Exercise:
Update the records below by changing each "Viewport" to "Window", and leave every other part of them as it is.

-- Input records start --

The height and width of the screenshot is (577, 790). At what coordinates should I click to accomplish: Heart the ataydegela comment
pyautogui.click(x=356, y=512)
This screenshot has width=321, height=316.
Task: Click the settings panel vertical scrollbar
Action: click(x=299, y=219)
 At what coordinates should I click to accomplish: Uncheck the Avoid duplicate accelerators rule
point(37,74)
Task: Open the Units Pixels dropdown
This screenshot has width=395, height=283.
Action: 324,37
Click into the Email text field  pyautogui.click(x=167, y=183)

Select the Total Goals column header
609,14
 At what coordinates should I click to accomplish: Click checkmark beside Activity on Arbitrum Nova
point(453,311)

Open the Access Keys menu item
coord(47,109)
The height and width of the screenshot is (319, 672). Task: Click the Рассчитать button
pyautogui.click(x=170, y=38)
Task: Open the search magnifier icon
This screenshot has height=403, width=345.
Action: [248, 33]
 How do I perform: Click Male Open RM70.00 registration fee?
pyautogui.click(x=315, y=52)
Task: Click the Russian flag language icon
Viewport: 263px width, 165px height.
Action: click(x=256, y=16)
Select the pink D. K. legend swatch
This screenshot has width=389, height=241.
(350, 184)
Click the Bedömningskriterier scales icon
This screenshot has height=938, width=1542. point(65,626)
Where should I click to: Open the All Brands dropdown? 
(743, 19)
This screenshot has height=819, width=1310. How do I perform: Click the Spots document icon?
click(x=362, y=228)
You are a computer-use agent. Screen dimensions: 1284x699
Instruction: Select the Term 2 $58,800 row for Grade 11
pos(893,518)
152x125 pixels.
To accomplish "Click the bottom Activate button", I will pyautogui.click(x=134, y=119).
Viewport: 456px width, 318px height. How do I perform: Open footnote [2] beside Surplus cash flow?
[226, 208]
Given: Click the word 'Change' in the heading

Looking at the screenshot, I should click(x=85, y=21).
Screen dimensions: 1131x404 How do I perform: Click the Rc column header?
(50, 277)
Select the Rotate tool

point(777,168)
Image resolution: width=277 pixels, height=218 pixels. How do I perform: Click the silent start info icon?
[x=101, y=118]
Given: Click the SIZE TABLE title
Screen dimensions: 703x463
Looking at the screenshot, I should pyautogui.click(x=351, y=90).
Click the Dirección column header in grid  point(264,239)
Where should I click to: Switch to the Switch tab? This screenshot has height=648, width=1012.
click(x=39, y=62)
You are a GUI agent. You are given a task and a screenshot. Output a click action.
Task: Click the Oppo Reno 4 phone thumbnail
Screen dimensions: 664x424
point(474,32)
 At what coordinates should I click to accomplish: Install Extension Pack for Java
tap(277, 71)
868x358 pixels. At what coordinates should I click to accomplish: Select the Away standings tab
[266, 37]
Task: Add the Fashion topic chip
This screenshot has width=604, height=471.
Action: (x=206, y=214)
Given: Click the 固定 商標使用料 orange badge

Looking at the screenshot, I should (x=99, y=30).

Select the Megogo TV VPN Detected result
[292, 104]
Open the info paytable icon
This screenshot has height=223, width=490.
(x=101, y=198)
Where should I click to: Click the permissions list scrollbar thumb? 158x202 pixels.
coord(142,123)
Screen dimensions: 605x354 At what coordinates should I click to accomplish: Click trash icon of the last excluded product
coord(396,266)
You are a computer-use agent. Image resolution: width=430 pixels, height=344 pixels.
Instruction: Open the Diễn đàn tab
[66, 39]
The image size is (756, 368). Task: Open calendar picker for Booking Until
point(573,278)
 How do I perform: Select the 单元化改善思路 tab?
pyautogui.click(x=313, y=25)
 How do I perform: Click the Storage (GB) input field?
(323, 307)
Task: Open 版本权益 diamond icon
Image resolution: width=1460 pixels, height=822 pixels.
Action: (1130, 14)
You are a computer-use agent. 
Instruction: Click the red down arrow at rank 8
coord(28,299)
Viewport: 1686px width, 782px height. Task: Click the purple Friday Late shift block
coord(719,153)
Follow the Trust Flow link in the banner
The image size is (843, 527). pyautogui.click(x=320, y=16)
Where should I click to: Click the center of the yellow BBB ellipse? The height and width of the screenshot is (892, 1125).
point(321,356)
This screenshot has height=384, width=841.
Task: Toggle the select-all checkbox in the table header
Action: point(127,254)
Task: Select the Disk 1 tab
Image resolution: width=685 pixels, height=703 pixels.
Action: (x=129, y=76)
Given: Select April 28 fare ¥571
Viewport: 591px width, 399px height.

-- Input records end --

Response to this task:
The height and width of the screenshot is (577, 790). At what coordinates should I click to accomplish: Heart the ataydegela comment
pyautogui.click(x=356, y=512)
This screenshot has width=321, height=316.
Task: Click the settings panel vertical scrollbar
Action: click(x=299, y=219)
 At what coordinates should I click to accomplish: Uncheck the Avoid duplicate accelerators rule
point(37,74)
Task: Open the Units Pixels dropdown
This screenshot has width=395, height=283.
Action: 324,37
Click into the Email text field  pyautogui.click(x=167, y=183)

Select the Total Goals column header
609,14
 At what coordinates should I click to accomplish: Click checkmark beside Activity on Arbitrum Nova
point(453,311)

Open the Access Keys menu item
coord(47,109)
The height and width of the screenshot is (319, 672). Task: Click the Рассчитать button
pyautogui.click(x=170, y=38)
Task: Open the search magnifier icon
This screenshot has height=403, width=345.
Action: [248, 33]
 How do I perform: Click Male Open RM70.00 registration fee?
pyautogui.click(x=315, y=52)
Task: Click the Russian flag language icon
Window: 263px width, 165px height.
Action: click(x=256, y=16)
Select the pink D. K. legend swatch
This screenshot has width=389, height=241.
(350, 184)
Click the Bedömningskriterier scales icon
This screenshot has height=938, width=1542. point(65,626)
Where should I click to: Open the All Brands dropdown? 
(743, 19)
This screenshot has height=819, width=1310. How do I perform: Click the Spots document icon?
click(x=362, y=228)
You are a computer-use agent. Screen dimensions: 1284x699
Instruction: Select the Term 2 $58,800 row for Grade 11
pos(893,518)
152x125 pixels.
To accomplish "Click the bottom Activate button", I will pyautogui.click(x=134, y=119).
Window: 456px width, 318px height. How do I perform: Open footnote [2] beside Surplus cash flow?
[226, 208]
Given: Click the word 'Change' in the heading

Looking at the screenshot, I should click(x=85, y=21).
Screen dimensions: 1131x404 How do I perform: Click the Rc column header?
(50, 277)
Select the Rotate tool

point(777,168)
Image resolution: width=277 pixels, height=218 pixels. How do I perform: Click the silent start info icon?
[x=101, y=118]
Given: Click the SIZE TABLE title
Screen dimensions: 703x463
Looking at the screenshot, I should pyautogui.click(x=351, y=90).
Click the Dirección column header in grid  point(264,239)
Where should I click to: Switch to the Switch tab? This screenshot has height=648, width=1012.
click(x=39, y=62)
You are a GUI agent. You are given a task and a screenshot. Output a click action.
Task: Click the Oppo Reno 4 phone thumbnail
Screen dimensions: 664x424
point(474,32)
 At what coordinates should I click to accomplish: Install Extension Pack for Java
tap(277, 71)
868x358 pixels. At what coordinates should I click to accomplish: Select the Away standings tab
[266, 37]
Task: Add the Fashion topic chip
This screenshot has width=604, height=471.
Action: (x=206, y=214)
Given: Click the 固定 商標使用料 orange badge

Looking at the screenshot, I should (x=99, y=30).

Select the Megogo TV VPN Detected result
[292, 104]
Open the info paytable icon
This screenshot has height=223, width=490.
(x=101, y=198)
Where should I click to: Click the permissions list scrollbar thumb? 158x202 pixels.
coord(142,123)
Screen dimensions: 605x354 At what coordinates should I click to accomplish: Click trash icon of the last excluded product
coord(396,266)
You are a computer-use agent. Image resolution: width=430 pixels, height=344 pixels.
Instruction: Open the Diễn đàn tab
[66, 39]
The image size is (756, 368). Task: Open calendar picker for Booking Until
point(573,278)
 How do I perform: Select the 单元化改善思路 tab?
pyautogui.click(x=313, y=25)
 How do I perform: Click the Storage (GB) input field?
(323, 307)
Task: Open 版本权益 diamond icon
Image resolution: width=1460 pixels, height=822 pixels.
Action: (1130, 14)
You are a computer-use agent. 
Instruction: Click the red down arrow at rank 8
coord(28,299)
Window: 1686px width, 782px height. Task: Click the purple Friday Late shift block
coord(719,153)
Follow the Trust Flow link in the banner
The image size is (843, 527). pyautogui.click(x=320, y=16)
Where should I click to: Click the center of the yellow BBB ellipse? The height and width of the screenshot is (892, 1125).
point(321,356)
This screenshot has height=384, width=841.
Task: Toggle the select-all checkbox in the table header
Action: point(127,254)
Task: Select the Disk 1 tab
Image resolution: width=685 pixels, height=703 pixels.
Action: (x=129, y=76)
Given: Select April 28 fare ¥571
Window: 591px width, 399px height.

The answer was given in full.